"Fearlessness is the first requirement of spirituality. Cowards can never be moral." -- Mahatma Gandhi

Tuesday, March 1, 2011

Is It Good, or Bad?

"Nothing," Shakespeare observed, "is good or bad, but our thinking makes it so." This truism, from Act II, Scene II of "Hamlet" is one of Shakespeare's most famous lines. It is an original line, but the essence of its meaning is expressed over and over in stories that can be tracked back into the mists of time.

The ancient Ashtavakra Gita - "Gita" meaning "song" in Sanskrit - notes that, "If one thinks of oneself as free, one is free, and if one thinks of oneself as bound, one is bound. Here this saying is true, "Thinking makes it so."

In a very real way, it is our thinking and our perception (quantum scientists would say our conscious observation) that 'crystallizes' our world and our 'reality.' If we judge that reality to be "good," it is "good." If we judge it as "bad," it is "bad." This point is the essential teaching of a traditional Taoist parable:
An old farmer had worked his crops for many years with the help of his wife and his only son. His only possession of any worth was the horse he used to work the fields he rented. And then one day, One day his horse ran away.

The farmer's wife and son were distraught. Upon hearing the news, his neighbors came to visit. "This is terrible," they said. "Such bad luck," they murmured sympathetically.
"Is it good, or is it bad?" the farmer asked. 

Several days later the farmer's horse returned, leading a whole herd of wild horses into the farmer's corral. The farmer's wife and son were ecstatic.
"How wonderful," the farmer's neighbors exclaimed. "you are the richest man in the village!"
"Is this good, or is it bad?" the farmer mused. "We'll see."

The neighbors went away perplexed at the farmer's reaction to such good fortune.

The following day, his son tried to ride one of the untamed horses, was thrown, and broke his leg. The farmer's wife was unconsolable, sobbing and rubbing ashes over her head and face. The neighbors again came to offer their sympathy on the farmer's misfortune. "This is awful," they exclaimed. "Such a great misfortune."

"Is this good, or is this bad?" the farmer mused." "I just don't know," he said, resignedly. "We'll see."

The neighbors left the farmer, commenting amongst themselves at just how callous the farmer was regarding this grave injury to his only son.

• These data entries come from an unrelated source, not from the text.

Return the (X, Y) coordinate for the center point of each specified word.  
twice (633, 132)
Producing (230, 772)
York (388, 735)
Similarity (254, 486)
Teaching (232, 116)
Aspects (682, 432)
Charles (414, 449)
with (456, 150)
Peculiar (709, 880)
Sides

The day after, military officials came to the village and drafted all the young men of the village to fight in a battle few would return from. Seeing that the son's leg was broken, they passed him by. The neighbors congratulated the farmer on how well things had turned out after all

"We'll see" said the farmer.
The farmer was, indeed, dispassionate in the truest sense of the word. He neither suffered from seeming bad news, nor rejoiced for the seeming good. He accepted without judgment life as it presented itself, free of attachment to the course of events.

In a similar story from the Zen Buddhist tradition, the same unattached dispassion is exemplified.
A beautiful girl in the village was pregnant. Her angry parents demanded to know who was the father. At first resistant to confess, the anxious and embarrassed girl finally pointed to Hakuin, the Zen master whom everyone previously revered for living such a pure life.

When the outraged parents confronted Hakuin with their daughter's accusation, he simply replied "Is that so?"

When the child was born, the parents brought it to the Hakuin, who now was viewed as a pariah by the whole village. They demanded that he take care of the child since it was his responsibility.

"Is that so?" Hakuin said calmly as he accepted the child.

For many months he took very good care of the child, until the daughter could no longer withstand the lie she had told. She confessed that the real father was a young man in the village whom she had tried to protect.

The parents immediately went to Hakuin to see if he would return the baby. With profuse apologies they explained what had happened.

"Is that so?" Hakuin said as he handed them the child.

The point is nothing is 'good' or 'bad,' per se. It is our self-centered judgment that imbues everything with its seeming 'goodness' or 'badness.' In doing so, we create our own suffering. "Judge not, lest ye be judged," Jesus cautioned us. He did not mention that we are, the judge, jury and executioner, when we do so.